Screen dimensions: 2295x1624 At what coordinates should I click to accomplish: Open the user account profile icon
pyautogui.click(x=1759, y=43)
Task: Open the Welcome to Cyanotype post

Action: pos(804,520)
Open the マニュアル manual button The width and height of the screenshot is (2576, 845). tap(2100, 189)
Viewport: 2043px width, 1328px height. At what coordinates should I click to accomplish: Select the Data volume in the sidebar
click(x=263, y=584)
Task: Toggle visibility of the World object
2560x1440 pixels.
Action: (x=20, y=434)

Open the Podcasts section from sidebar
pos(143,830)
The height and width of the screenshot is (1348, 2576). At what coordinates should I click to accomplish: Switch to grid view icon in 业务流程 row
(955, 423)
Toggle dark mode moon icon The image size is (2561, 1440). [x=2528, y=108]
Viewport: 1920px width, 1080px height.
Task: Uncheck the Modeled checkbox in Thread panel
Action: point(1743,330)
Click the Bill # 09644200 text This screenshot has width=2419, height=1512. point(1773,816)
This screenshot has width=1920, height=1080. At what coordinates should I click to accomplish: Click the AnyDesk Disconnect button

━━━━

▶ _TASK ITEM_: The required output is the line holding "Click the Bill" plus every line after it in the data, reproduced exactly.

▶ _EXERCISE OUTPUT_:
Click the Bill # 09644200 text This screenshot has width=2419, height=1512. point(1773,816)
This screenshot has width=1920, height=1080. At what coordinates should I click to accomplish: Click the AnyDesk Disconnect button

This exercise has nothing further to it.